• **Halaman**:
Perubahan yang dialami oleh bahasa Indonesia merupakan suatu proses perubahan yang amat pesat. Beratus-ratus tahun bahasa Melayu, sebagai dasar bahasa Indonesia, berfungsi sebagai lingua franca di Nusantara. Perkembangan bahasa Indonesia yang semula merupakan bahasa Melayu di dalam kehidupan berbahasa kita pada masa-masa awal berfungsi sebagai bahasa penghubung (lingua franca).
Dari waktu ke waktu terjadilah perubahan sedemikian rupa sehingga bahasa Indonesia menjadi bahasa persatuan yang pada akhirnya menyandang fungsi sebagai bahasa ilmu pengetahuan dan teknologi.

Perubahan yang dialami oleh bahasa Indonesia merupakan suatu proses perubahan yang amat pesat. Oleh sebab itu, pada saat bangsa kita memerlukan sebuah bahasa nasional yang dapat dijadikan alat komunikasi secara nasional, penunjukan bahasa Melayu disetujui secara aklamasi. Bahasa Jawa, bahasa Sunda, bahasa Minangkabau, atau bahasa Batak yang jumlah pendukungnya jauh lebih besar daripada jumlah pendukung bahasa Melayu, dengan rela dan senang hati menerima putusan itu. Maka, pada tanggal 28 Oktober 1928 dicetuskanlah kedudukan bahasa Indonesia itu dalam suatu ikrar pemuda Indonesia yamg kita kenal dengan “Sumpah Pemuda” pada butir ketiga.
Secara lengkap dan ejaan yang asli butir-butir “Sumpah Pemuda” itu dapat Anda simak berikut ini.
~ Kami poetera dan poeteri Indonesia mengakoe bertoempah darah jang satoe, tanah
   Indonesia.
~ Kami poetera dan poeteri Indonesia mengakoe berbangsa jang satoe, bangsa Indonesia.

[Item tersimpan dari sebuah koleksi]
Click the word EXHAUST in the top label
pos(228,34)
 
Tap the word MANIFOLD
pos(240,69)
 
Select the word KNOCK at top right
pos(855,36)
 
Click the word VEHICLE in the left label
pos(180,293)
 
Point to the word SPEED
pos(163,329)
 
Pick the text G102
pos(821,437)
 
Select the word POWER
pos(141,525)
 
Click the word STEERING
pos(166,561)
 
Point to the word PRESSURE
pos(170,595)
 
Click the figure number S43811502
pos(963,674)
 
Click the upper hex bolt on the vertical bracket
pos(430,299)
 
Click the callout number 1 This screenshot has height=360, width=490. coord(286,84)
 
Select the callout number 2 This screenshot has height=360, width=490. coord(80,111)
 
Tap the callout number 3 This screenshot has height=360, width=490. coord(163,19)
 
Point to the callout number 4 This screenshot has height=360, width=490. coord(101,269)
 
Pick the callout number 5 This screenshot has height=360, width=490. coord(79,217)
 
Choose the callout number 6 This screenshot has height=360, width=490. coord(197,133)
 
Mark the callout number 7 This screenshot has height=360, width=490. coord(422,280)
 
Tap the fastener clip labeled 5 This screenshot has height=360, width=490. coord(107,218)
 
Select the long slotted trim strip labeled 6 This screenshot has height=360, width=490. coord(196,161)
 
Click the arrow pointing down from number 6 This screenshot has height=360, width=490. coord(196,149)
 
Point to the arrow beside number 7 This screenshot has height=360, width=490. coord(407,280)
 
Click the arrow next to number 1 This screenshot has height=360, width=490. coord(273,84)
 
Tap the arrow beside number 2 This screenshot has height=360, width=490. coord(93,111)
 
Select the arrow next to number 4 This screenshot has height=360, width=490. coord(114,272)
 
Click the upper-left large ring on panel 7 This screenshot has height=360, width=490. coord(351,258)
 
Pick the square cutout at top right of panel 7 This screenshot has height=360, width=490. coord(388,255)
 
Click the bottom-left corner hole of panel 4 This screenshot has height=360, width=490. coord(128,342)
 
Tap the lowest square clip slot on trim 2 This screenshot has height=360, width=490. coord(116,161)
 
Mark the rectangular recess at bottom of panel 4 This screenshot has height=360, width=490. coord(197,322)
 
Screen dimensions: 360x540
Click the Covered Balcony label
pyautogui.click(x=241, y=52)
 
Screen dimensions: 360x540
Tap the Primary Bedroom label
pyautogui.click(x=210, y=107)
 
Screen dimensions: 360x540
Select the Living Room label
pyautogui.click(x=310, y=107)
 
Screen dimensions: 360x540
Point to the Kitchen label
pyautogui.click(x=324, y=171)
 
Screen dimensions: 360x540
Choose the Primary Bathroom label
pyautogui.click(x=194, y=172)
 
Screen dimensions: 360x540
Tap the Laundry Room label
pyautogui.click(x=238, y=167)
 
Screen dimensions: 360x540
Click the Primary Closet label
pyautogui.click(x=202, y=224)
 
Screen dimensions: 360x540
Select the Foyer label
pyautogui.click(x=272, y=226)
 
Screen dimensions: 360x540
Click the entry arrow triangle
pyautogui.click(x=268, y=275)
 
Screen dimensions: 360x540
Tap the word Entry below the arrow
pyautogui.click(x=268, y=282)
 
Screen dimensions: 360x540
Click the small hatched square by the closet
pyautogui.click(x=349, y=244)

• **Tugas yang Diberikan 1**: Tulis kembali bagian teks tentang bahasa Indonesia yang diawali kata-kata "Secara lengkap dan" dan diakhiri "satoe, bangsa Indonesia.". Ganti "poeteri" dengan "puteri".
• **Tugas yang Diberikan 2**:
Tentukan apakah setiap pernyataan berikut sesuai dengan teks tentang bahasa Indonesia. Jawab ya atau tidak, lalu kutip kata-kata teks yang menjadi dasarnya.
(a) Bahasa Melayu berfungsi sebagai lingua franca di Nusantara selama beratus-ratus tahun.
(b) Jumlah pendukung bahasa Jawa lebih kecil daripada jumlah pendukung bahasa Melayu.
(c) Kedudukan bahasa Indonesia dicetuskan pada butir pertama Sumpah Pemuda.

• **Jawaban Lengkap 1**:
Secara lengkap dan ejaan yang asli butir-butir “Sumpah Pemuda” itu dapat Anda simak berikut ini.
~ Kami poetera dan puteri Indonesia mengakoe bertoempah darah jang satoe, tanah
   Indonesia.
~ Kami poetera dan puteri Indonesia mengakoe berbangsa jang satoe, bangsa Indonesia.

• **Jawaban Lengkap 2**:
(a) Ya: "Beratus-ratus tahun bahasa Melayu, sebagai dasar bahasa Indonesia, berfungsi sebagai lingua franca di Nusantara."
(b) Tidak: "yang jumlah pendukungnya jauh lebih besar daripada jumlah pendukung bahasa Melayu"
(c) Tidak: "“Sumpah Pemuda” pada butir ketiga"